Purpose: : Adenosine has previously been shown to inhibit cell proliferation in the human RPE cell line hTERT RPE. The aim of these experiments was to investigate growth and signalling via adenosine receptors in these cells. Also to determine the concentration of adenosine to which RPE cells could be exposed in vivo by analysis of subretinal fluid.

Methods: : Cell growth was monitored by measuring the increase in area of cells over a 4 day period. ERK and JNK/SAPK were detected on Western blots using antibodies to both the phosphorylated and non–phosphorylated forms and quantified using densitometry analysis. Subretinal fluid was collected from patients during retinal detachment surgery. Adenosine was analysed by HPLC with mass detection and ATP by luciferin/luciferase assay. Gene expression was assessed by Affymetrix gene array analysis.
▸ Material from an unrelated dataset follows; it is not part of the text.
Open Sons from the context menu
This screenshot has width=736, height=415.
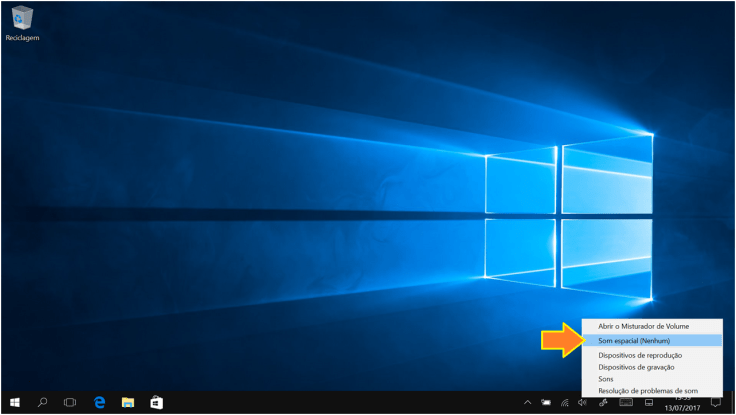pyautogui.click(x=606, y=379)
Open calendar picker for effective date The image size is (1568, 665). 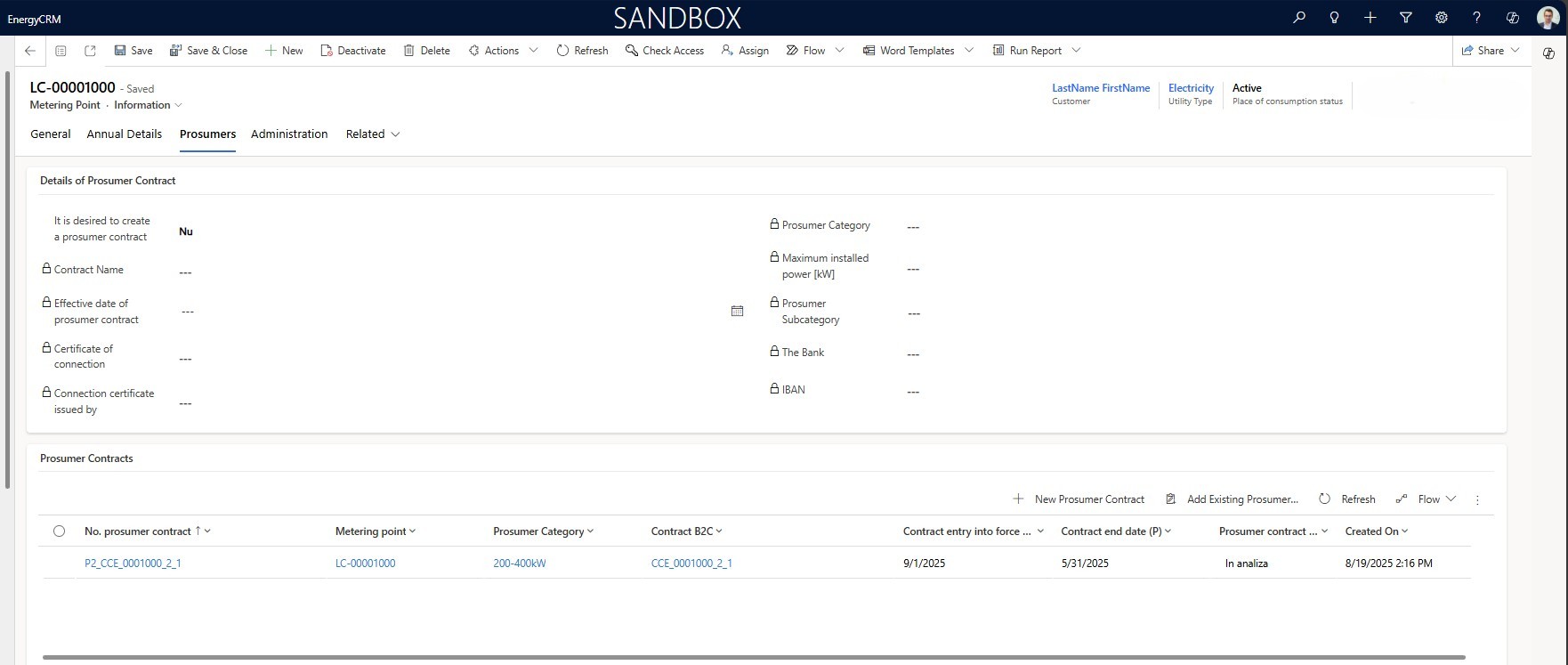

Results: : Adenosine (100pM) inhibited growth of hTERT RPE cells by approximately 70% over a 4 day period. The signalling mechanisms underlying this decrease in growth were then investigated. Exposure to adenosine (100pM) caused a small but significant decrease in ERK1/2 phosphorylation at 10 and 30 minutes. Over this time period an increase in phosphorylation of JNK/SAPK was also observed. The A1 receptor agonist CPA (100pM) gave a total inhibition of cell growth over the 4 day period. CPA (100pM) also caused a decrease in ERK phosphorylation and an increase in SAPK phosphorylation. The presence of mRNA in these cells for the A1 receptor was detected by gene array. Analysis of subretinal fluid from patients with retinal detachment showed the presence of adenosine (range 12.96nM – 84.31nM; n=3). ATP was found at lower concentrations than adenosine (range 89pM – 681pM; n=3).

Conclusions: : Signalling via the MAPK and JNK/SAPK pathways may mediate the decrease in proliferation of hTERT RPE cells by low concentrations of adenosine via the A1 receptor. These pathways may also mediate a stress response in RPE cells during pathological conditions such a retinal detachment.